Las pinturas del presbiterio representan una gloria celestial, en cuyo centro encontramos a Dios Padre y al Espíritu Santo en forma de paloma. Bajo ellos una Última Cena, donde destaca la Copa del Santo Cáliz con su forma actual llevada por Jesús. Junto a él y formando unidad pictórica vemos a la Virgen María ofreciendo las tórtolas en el templo, Moisés en el Monte Sinaí, el sacrificio de Isaac etc. Completan esta gloria celestial un conjunto de ángeles músicos y ángeles turiferarios entre nubes.

En el presbiterio encontramos el Retablo Mayor en cuyo centro y en una hornacina encontramos la imagen de San Antonio Abad, obra actual de José Pérez Gregori. El retablo dispone de dos columnas corintias con fustes acanalados a cada lado, que sostienen un entablamento que remata en un frontón triangular.

La decoración interior se corresponde con pilastras estriadas adosadas de estilo corintio y capiteles de acanto dorados. La separación de las capillas laterales y la nave central se realiza a través de arcos de medio punto. La iluminación se realiza a través de los vanos situados en el tambor de la cúpula del crucero.

En el transepto encontramos dos retablos, ambos de estilo barroco, en el lado del evangelio dedicado a María Auxiliadora, con escultura en madera policromada de Carmelo Vicent. En el lado de la epístola San Juan Bosco, también de madera policromada y obra de José Arnal.

Dispone de tres capillas laterales por lado. Entre estas capillas destacamos la dedicada a San José, en la que aparece la figura del santo exenta con el Niño Jesús y el bastón florido; y la capilla recientemente abierta dedicada a los mártires salesianos de la Guerra Civil Española.

La primera capilla del lado del evangelio según entramos por la puerta, está dedicada a Capilla de la Comunión. Esta se dispone en planta de cruz griega, en cuyo crucero se levanta una cúpula sobre pechinas. Preside la capilla una imagen de la Virgen del Rosario, obra moderna de Vicente Bellver. Destaca así mismo en uno de los brazos de la capilla una imagen de Cristo crucificado realizada por José María Ponsoda.

La primera capilla del lado de la epístola (frente a la capilla de la Comunión) según entramos por la puerta principal, es en realidad un pasillo que permite el acceso al claustro o patio del colegio de los salesianos.

A los pies de la iglesia encontramos un pórtico o atrio cubierto, en cuya parte superior se sitúa el coro y órgano de la iglesia.

El acceso a la iglesia se realiza a través de una sencilla puerta formada por un arco de medio punto. A ambos lados sendos arcos de medio punto enmarcan dos ventanas adinteladas que permiten el paso de la luz al atrio.
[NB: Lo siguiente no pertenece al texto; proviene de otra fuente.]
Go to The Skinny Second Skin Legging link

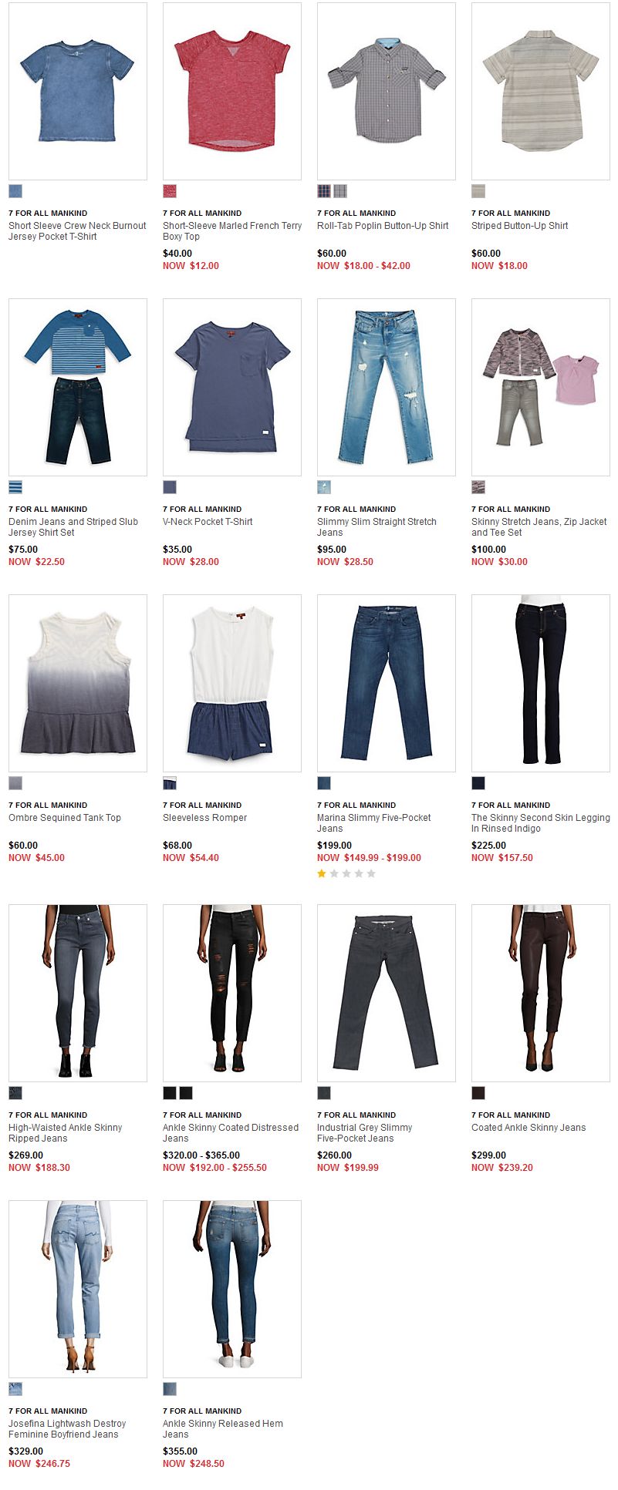[541, 823]
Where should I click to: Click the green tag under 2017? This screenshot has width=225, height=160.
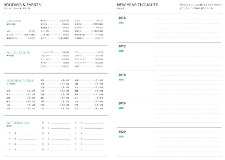coord(121,51)
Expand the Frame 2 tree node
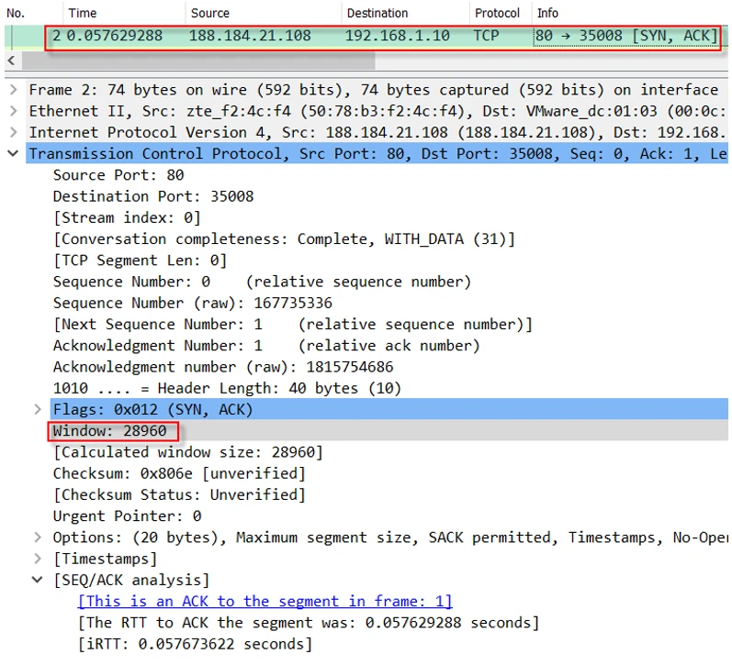Image resolution: width=732 pixels, height=665 pixels. (x=12, y=90)
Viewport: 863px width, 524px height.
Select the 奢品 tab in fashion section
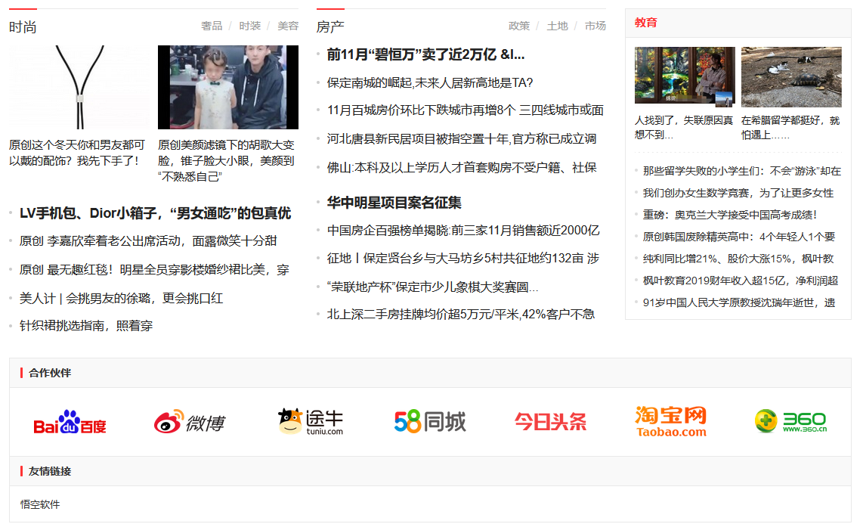click(x=212, y=26)
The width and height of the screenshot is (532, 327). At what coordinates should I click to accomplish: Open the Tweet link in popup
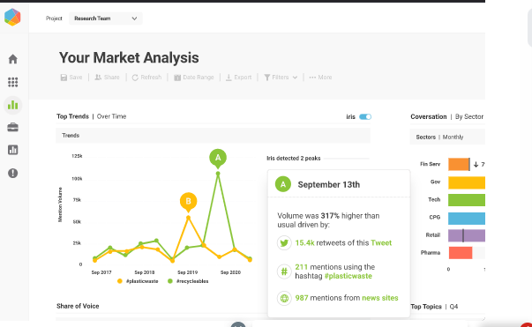[381, 243]
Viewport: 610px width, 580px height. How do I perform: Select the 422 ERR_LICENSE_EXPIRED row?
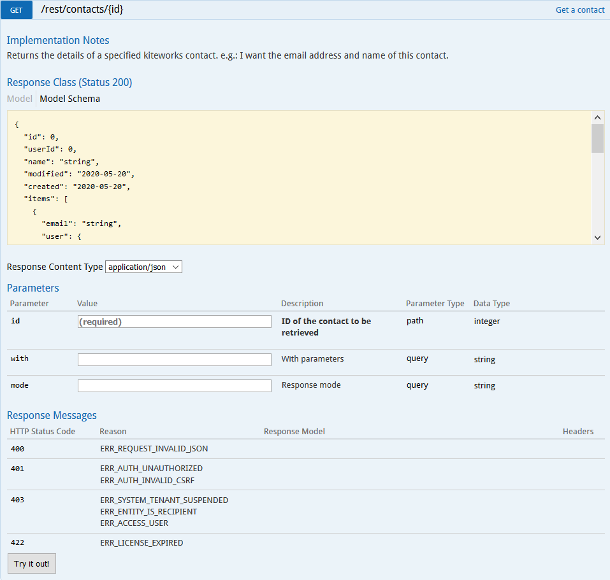click(x=142, y=543)
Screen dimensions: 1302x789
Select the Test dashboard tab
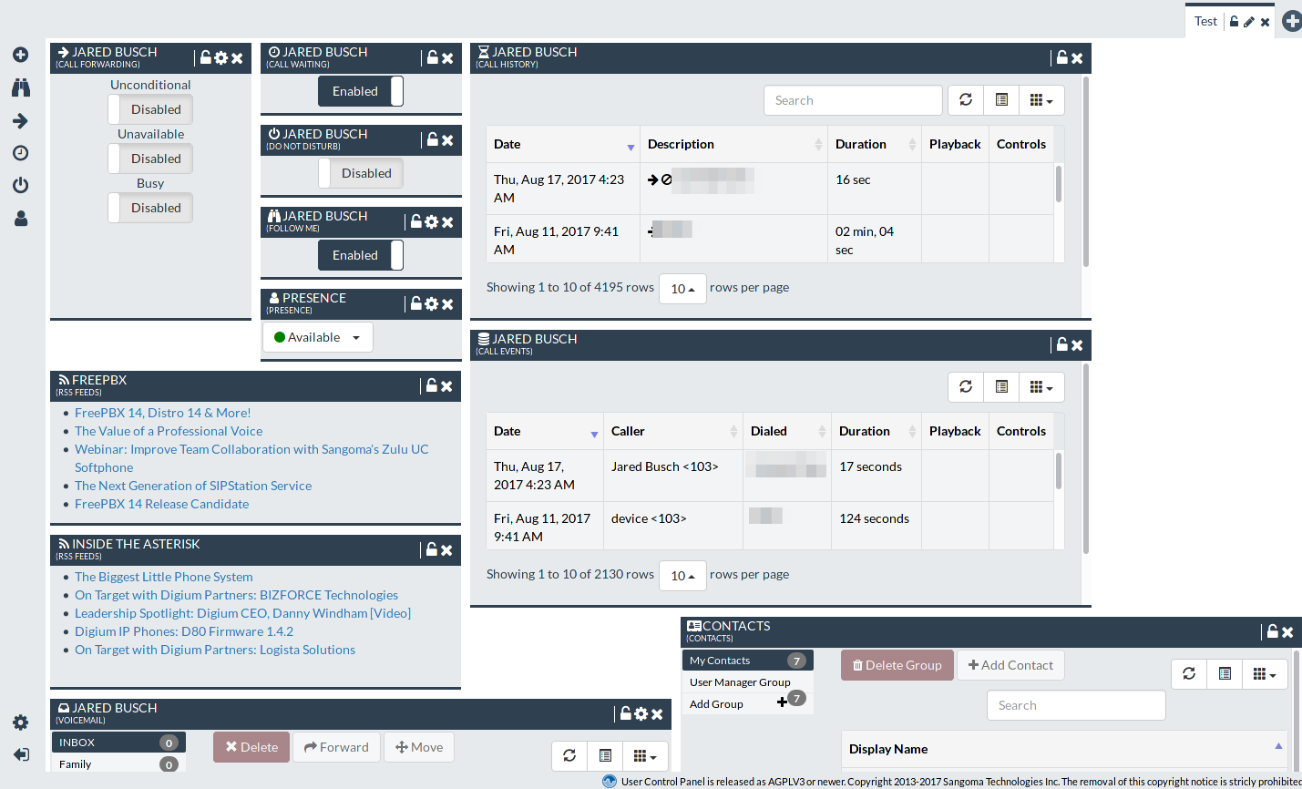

Por encima de la puerta en una hornacina encontramos una imagen de San Antonio Abad, con su fiel amigo y con el que siempre se le representa: el cerdo. La escultura va firmada en su base por J. Palerm.

En la fachada de la iglesia podemos ver un panel de azulejos con una representación del santo, un pozo y una imagen de la iglesia fácilmente reconocible en su actual fachada y una frase que dice: Si algú no pot parlar bé o no té la llengua prou neta. Sant Antoni te un remei: "L'aigua de la campaneta". El panel lleva la fecha de 1989. Debajo del panel se puede leer: La Hermandad de S.Antonio Abad a su santo patrón.

La historia anterior hace referencia al pozo que existió junto a la iglesia y que según la tradición tenía la virtud de curar a aquellas personas que tenían dificultad en el habla. El agua era recogida en un pequeño recipiente en forma de "campaneta" y se le daba de beber a este tipo de personas.